Education and training are typically the most commonly used interventions for overcoming concerns with lack of training and confidence, but they have mixed effects among pharmacists. For example, previous suicide prevention training for pharmacists in one U.S. state was associated with less confidence in identifying the signs of suicide risk (
4). A recent literature synthesis in this area further demonstrated that education and training in suicide may have a positive impact on health care professionals’ knowledge of, confidence in preventing, and attitudes toward suicide, but the impact on behaviors and patient outcomes remains unknown (
12).
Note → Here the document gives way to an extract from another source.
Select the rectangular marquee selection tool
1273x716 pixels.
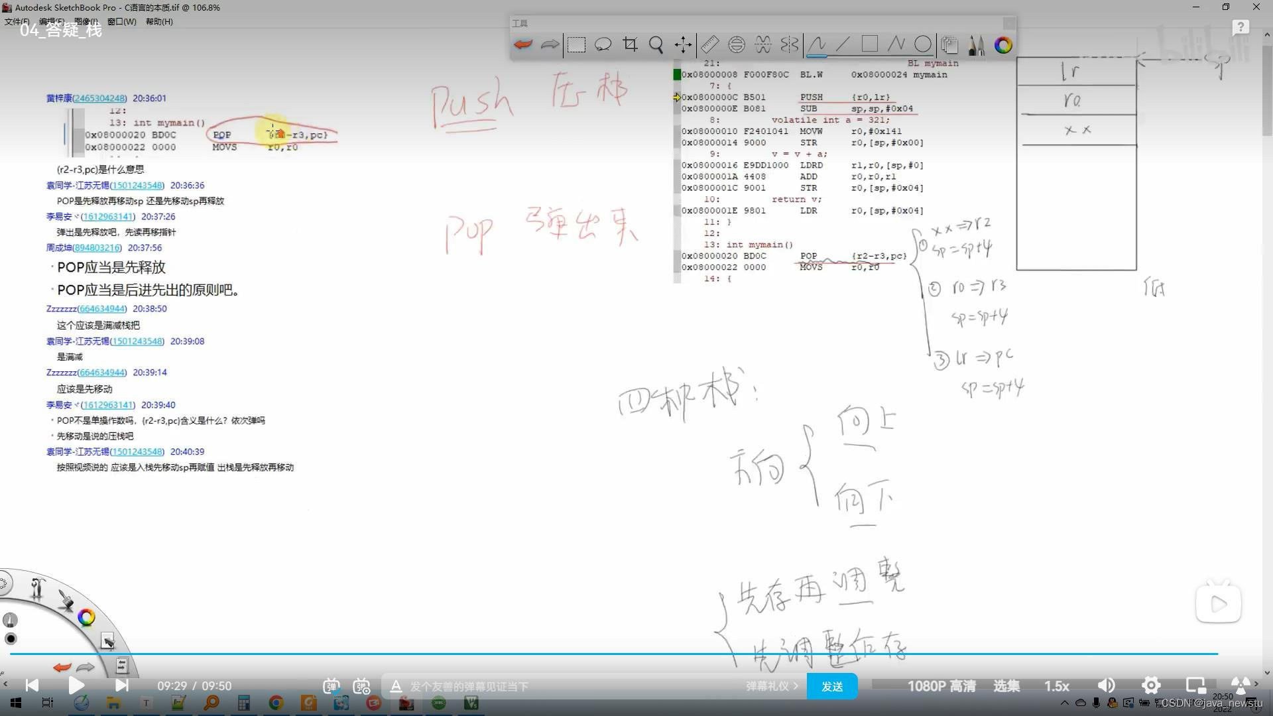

The potential for discordant relationships among these variables (e.g., confidence, knowledge) compared with behaviors is well known (
12) and can be demonstrated through the use of objective evaluation measures (e.g., simulated patients). For example, El-Den et al. (
5) surveyed pharmacy students after suicide education and training. The majority of students had an inflated level of confidence, which contrasted with their ability to consistently use appropriate terminology when inquiring about suicide in a simulated patient scenario (
5).
Gatekeeper training is recommended in suicide prevention frameworks (
13) and in regional prevention approaches in various countries (
14) as an important prevention strategy, although controversy exists and some uncertainties remain regarding its benefits (
15). Gatekeepers are those “likely to come into contact with at-risk individuals . . . influential in a suicidal person’s decision to access care . . . [and] in a position to carry out informal observation of an individual, detect risk, and provide assistance” (
13). Suicide-specific gatekeeper training for pharmacists and pharmacy teams (e.g., technicians, assistants) and related changes to community pharmacy environments and practices that support suicide prevention should be developed and evaluated. The pedagogical approach to pharmacy team gatekeeper training requires consideration because exploration of mechanisms to incorporate and address pharmacists’ previous experiences with patients who have died by suicide and pharmacists’ attitudes (e.g., beliefs about whether suicide is preventable and permissible) is important. On the basis of our results, these factors may be associated with perceived preparedness to help someone in a suicidal crisis. Using simulated patients with lived experience of suicidal thinking, plans, and behaviors is a promising method for facilitating meaningful feedback on skills and behaviors and for supporting sustained retention of knowledge among pharmacists (
6).
Last, gatekeeper training is but one component of suicide prevention frameworks (
11,
13) and should be implemented for pharmacists and other primary care providers in the context of a comprehensive suicide prevention framework with evidence-based strategies (e.g., means restriction). Evaluation of the impact of suicide gatekeeper training for pharmacists and its impact on patients and pharmacists over time is also required.